Hammerhead sharks © Image Broker Robert Harding
Bonn, 8 June 2016 - Ecuador is a land of contrasts with its continental territory divided between jungles in the Amazon, the mountains and volcanoes of the Andes and a coastal plain on the Pacific Ocean. But also belonging to the country is the archipelago of the Galapagos Islands, home to an amazing range of endemic plants and animals. These include various species of giant tortoises, aquatic iguanas and the finches, whose differently shaped beaks prompted Charles Darwin’s theory on the origin of species.
The waters surrounding the islands teem with life and in March this year, the Ecuadorian President, Rafael Correa, announced the establishment of a marine sanctuary hosting the world’s greatest concentration of sharks, including migratory hammerhead and whale sharks, together with a score of other smaller conservation areas around the archipelago. In all 18,000 square miles, about the same area as Switzerland, will be protected; the sanctuary situated off the northern islands of Darwin and Wolf accounts for over 80 per cent of the newly designated areas. The islands are a World Heritage Site and most of the land is designated as a National Park. Among the activities prohibited in the sanctuary will be fishing, mining and drilling for oil, but in the past pirate fishers have operated in the area targeting sharks to meet demand from the Asian market for their fins. Over its life time a shark can help generate millions of dollars of tourism revenue; as opposed to the few hundred dollars that a fisherman will receive for a dead one.
The Galapagos Islands are situated at the conjunction of a number of currents and upwellings and the nutrient-rich waters make the ecosystem particularly productive with the highest fish biomass concentrations on Earth.
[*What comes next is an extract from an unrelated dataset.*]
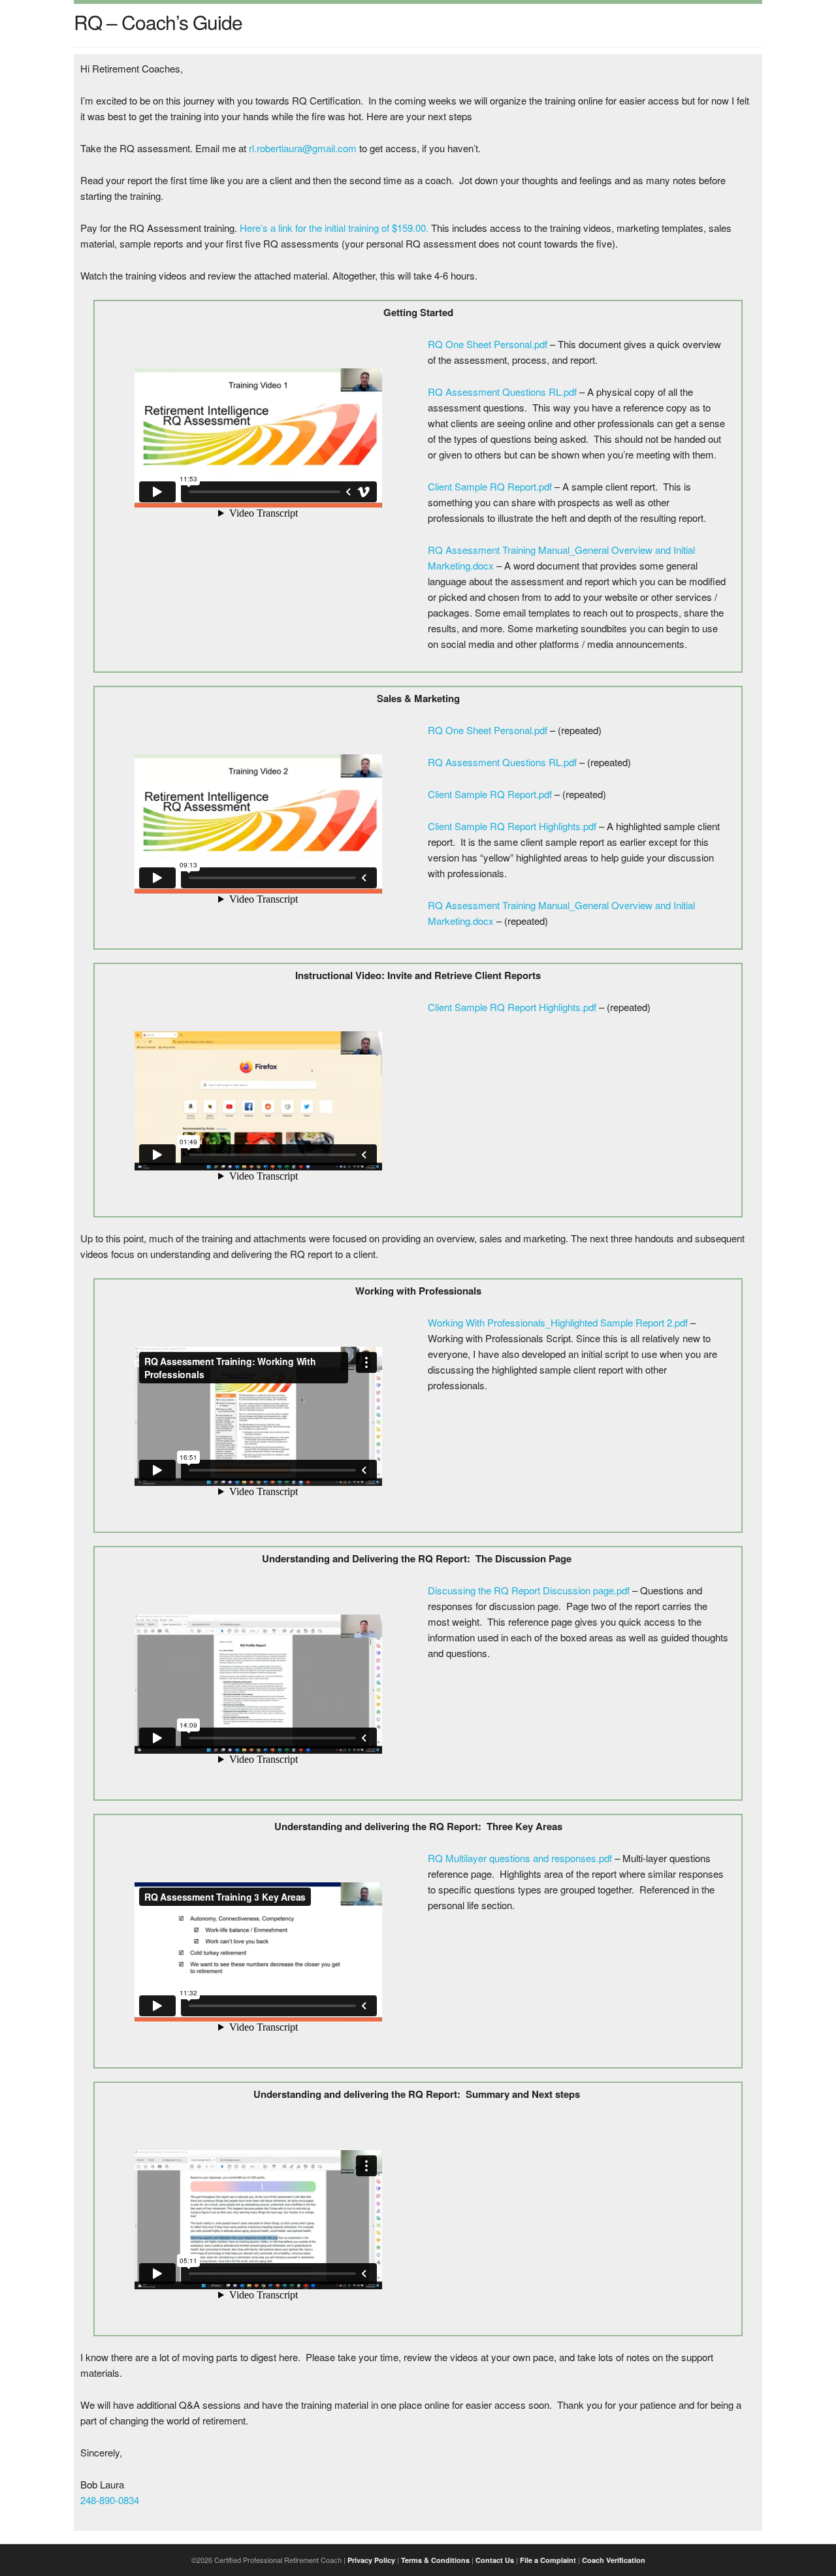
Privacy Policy (371, 2560)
The islands attract thousands of tourists a year and the permanent, resident population is also growing and efforts are being made to ensure that human presence is not detrimental to the local fauna and flora.
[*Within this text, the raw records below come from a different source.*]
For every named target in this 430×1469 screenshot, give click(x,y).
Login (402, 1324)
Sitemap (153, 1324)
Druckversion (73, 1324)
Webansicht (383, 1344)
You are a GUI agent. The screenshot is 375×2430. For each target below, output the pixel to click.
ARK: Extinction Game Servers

Disaster struck in 2001 after the tanker MV Jessica ran aground off Wreck Bay in 2001 spilling 600,000 litres of diesel and fuel oil. Wolf volcano on Isabela Island erupted violently in 2015 but fortunately the lava did not flow in the direction of the iguanas and tortoises.
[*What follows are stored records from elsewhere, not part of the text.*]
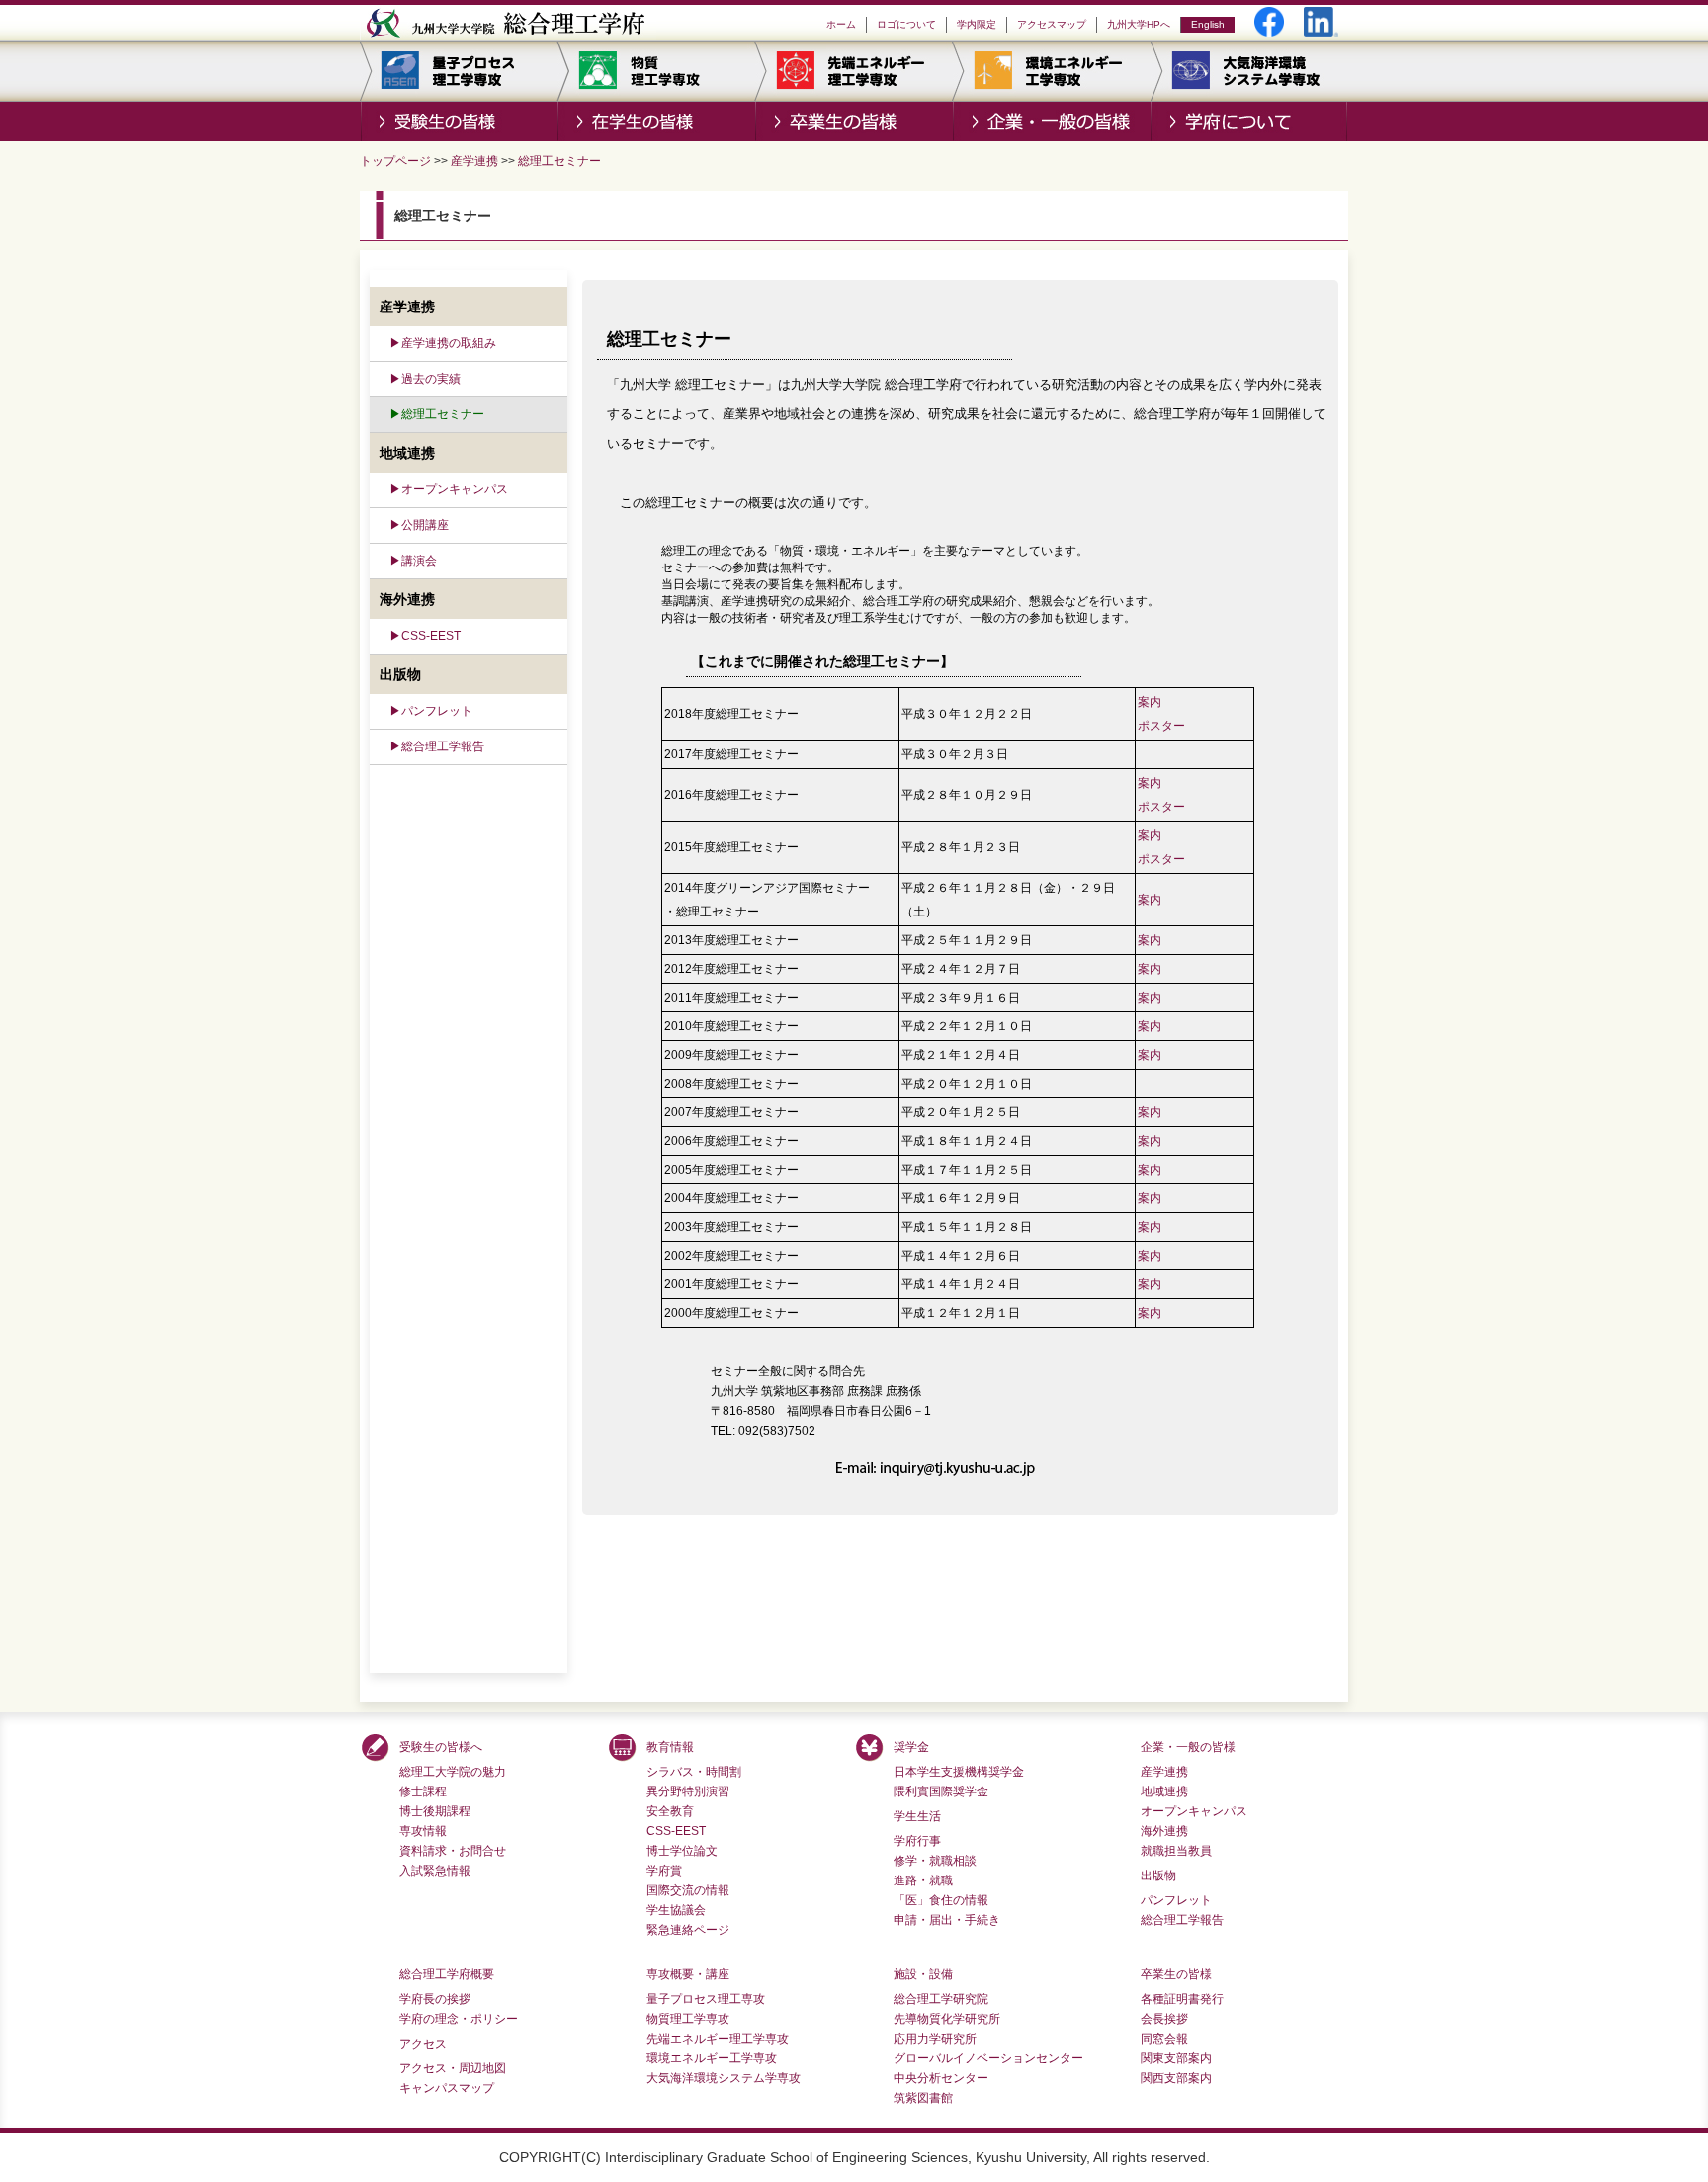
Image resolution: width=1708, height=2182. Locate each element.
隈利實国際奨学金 (941, 1791)
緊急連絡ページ (687, 1930)
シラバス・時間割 (693, 1772)
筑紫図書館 (923, 2098)
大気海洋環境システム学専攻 (1249, 71)
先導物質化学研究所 (947, 2019)
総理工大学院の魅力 (452, 1772)
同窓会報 (1164, 2039)
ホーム (841, 24)
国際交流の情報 (687, 1890)
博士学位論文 (682, 1851)
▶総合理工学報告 (436, 746)
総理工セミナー (559, 161)
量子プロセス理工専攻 (705, 1999)
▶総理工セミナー (436, 414)
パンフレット (1176, 1900)
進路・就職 (923, 1880)
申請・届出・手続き (947, 1920)
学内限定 (976, 24)
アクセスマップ (1051, 24)
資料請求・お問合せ (452, 1851)
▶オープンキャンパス (448, 489)
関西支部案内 (1176, 2078)
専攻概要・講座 (687, 1974)
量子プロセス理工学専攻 (458, 71)
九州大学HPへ (1138, 24)
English (1208, 24)
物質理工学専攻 (656, 71)
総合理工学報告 (1182, 1920)
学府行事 (917, 1841)
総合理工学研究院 (941, 1999)
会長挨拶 (1164, 2019)
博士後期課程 (434, 1811)
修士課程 (423, 1791)
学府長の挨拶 (434, 1999)
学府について (1249, 121)
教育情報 (670, 1747)
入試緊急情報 (434, 1870)
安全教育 (670, 1811)
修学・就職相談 (935, 1861)
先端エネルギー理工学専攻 (854, 71)
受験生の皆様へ (458, 121)
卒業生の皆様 (1176, 1974)
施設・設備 (923, 1974)
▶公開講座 (419, 525)
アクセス (423, 2044)
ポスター (1161, 726)
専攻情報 (423, 1831)
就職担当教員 (1176, 1851)
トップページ (395, 161)
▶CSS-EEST (425, 636)
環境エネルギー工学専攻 (1052, 71)
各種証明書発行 (1182, 1999)
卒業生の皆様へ (854, 121)
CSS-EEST (676, 1831)
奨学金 (911, 1747)
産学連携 (474, 161)
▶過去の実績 (425, 379)
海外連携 (1164, 1831)
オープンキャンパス (1194, 1811)
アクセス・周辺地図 (452, 2068)
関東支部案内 (1176, 2058)
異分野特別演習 (687, 1791)
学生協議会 (676, 1910)
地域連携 (1164, 1791)
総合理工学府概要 (446, 1974)
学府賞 (664, 1870)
Ecuador acceded to CMS in 2004 becoming the 84th Contracting Party and hosted the 11th Conference of the Parties in 2014. It has proposed the inclusion of several species on the CMS Appendices – the Semi-palmated Sandpiper (Calidris pusilla), the Canada Warbler (Cardellina canadensis), the Great Hammerhead and Scalloped Sharks (Sphyrna mokarran and S. lewini) and the Manta Ray (Manta birostris). Ecuador is also a Party to ACAP.